Member of Technical Staff - Infrastructure Engineer
Black Forest Labs • Freiburg (Germany), San Francisco (USA)About Black Forest Labs
We're a team of world-class researchers and engineers creating the generative models that power how people make images and video—tools used by millions of creators, developers, and businesses worldwide. Our FLUX models are among the most advanced in the world, and we're just getting started.
Headquartered in Freiburg, Germany with a growing presence in San Francisco, we're scaling fast while staying true to what makes us different: research excellence, open science, and building technology that expands human creativity.
Why this role?
We're looking for engineers to build and maintain the engine that powers our mission to develop visual intelligence. From maintaining and scaling clusters, to building research platforms to accelerate the rate of innovation, this team operates with large breadth and depth. We build the systems to make multi-week/month long training possible, to orchestrate resources at scale, and at the same time efficiently, enabling the next breakthrough model. If you’re obsessed with distributed systems at scale, infrastructure reliability, scalability, security, and continuous improvement, this team would be perfect for you.
What you'll work on:
- Maintain research infrastructure, ensuring health, and optimizing components to extract peak performance from the system (both on application, and infrastructure side)
- Scale infrastructure to meet growing research demands while maintaining reliability and performance
- Collaborate with research teams to deeply understand their infrastructure needs, and design solutions that balance performance with cost efficiency.
- Identify and resolve performance bottlenecks and capacity hotspots through deep analysis of distributed systems at scale.
- Build and evolve telemetry and monitoring systems to provide deep visibility into infrastructure performance, utilization, and costs across our cloud and datacenter fleets.
- Participate in on-call rotations and incident response to maintain system reliability
Technical Focus:
- Python, Bash, Go
- Kubernetes
- Nvidia GPU drivers, and operators
- OTel, Prometheus
What We’re Looking For:
- Experience working with petabyte-scale video and image datasets
- Proven ability to debug performance and reliability issues across large distributed fleets
- Strong problem-solving skills and ability to work independently
- Strong communication skills and the ability to work effectively with both internal and external partners
- Deep knowledge of modern cloud infrastructure including Kubernetes, Infrastructure as Code, AWS, and GCP
- Experience with SLURM
- Experience building or operating large-scale training platforms
Base Annual Salary: $180,000–$300,000 USD

Material supplied →

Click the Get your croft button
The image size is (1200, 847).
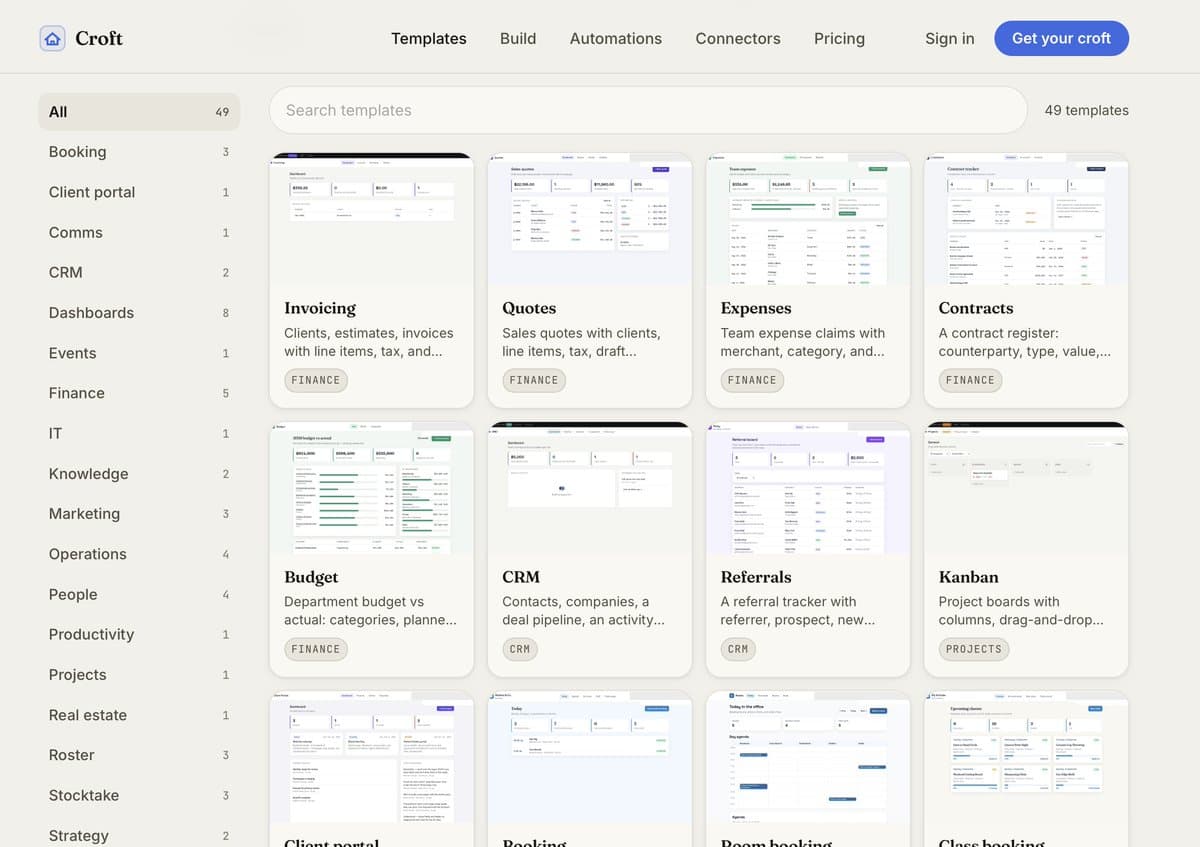(x=1061, y=38)
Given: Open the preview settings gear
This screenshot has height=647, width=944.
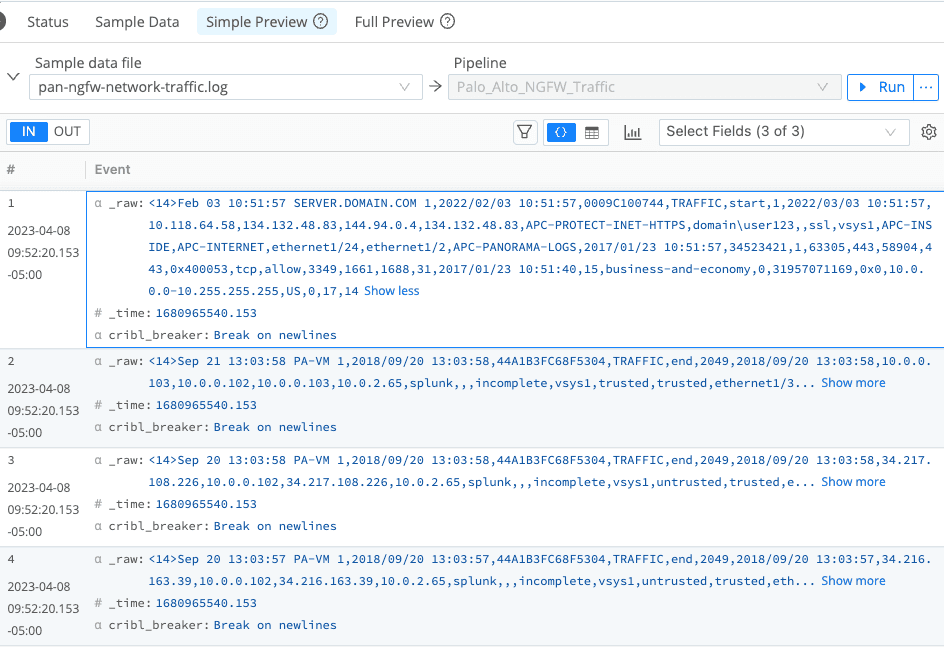Looking at the screenshot, I should click(x=929, y=131).

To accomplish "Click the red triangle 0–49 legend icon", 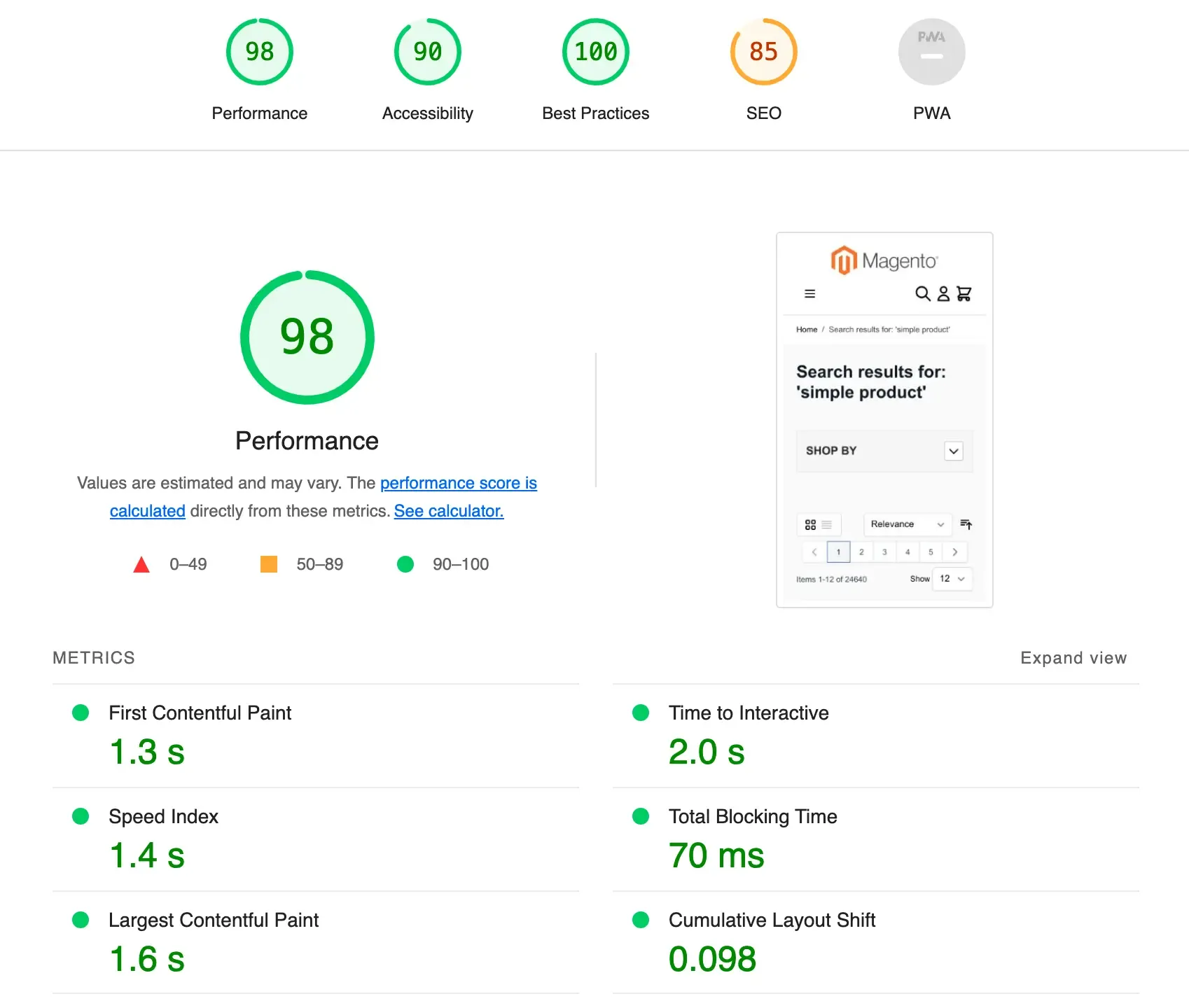I will 141,564.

Short problem 1 → In the job posting, turn the paragraph beginning "We're looking for engineers" into a short list that keeps its main facts.
Short problem 2 →
Answer these questions from the job posting, one line each:
(a) Where is the company headquartered?
(b) Which two tools appear together on one line under "Technical Focus"?
(c) What is the base annual salary range?
Short problem 3 → Echo the part of the job posting between "Headquartered in Freiburg, Germany" and "expands human creativity.", inclusive.
The data has no part in this work.

Correct output 1 →
- The company wants engineers to build and maintain the engine behind its mission to develop visual intelligence.
- The team's work runs from maintaining and scaling clusters to building research platforms that speed up innovation.
- It builds systems that make multi-week or multi-month training possible and that orchestrate resources at scale, efficiently.
- The role suits people obsessed with distributed systems at scale, infrastructure reliability, scalability, security, and continuous improvement.

Correct output 2 →
(a) Freiburg, Germany
(b) OTel and Prometheus
(c) $180,000–$300,000 USD

Correct output 3 →
Headquartered in Freiburg, Germany with a growing presence in San Francisco, we're scaling fast while staying true to what makes us different: research excellence, open science, and building technology that expands human creativity.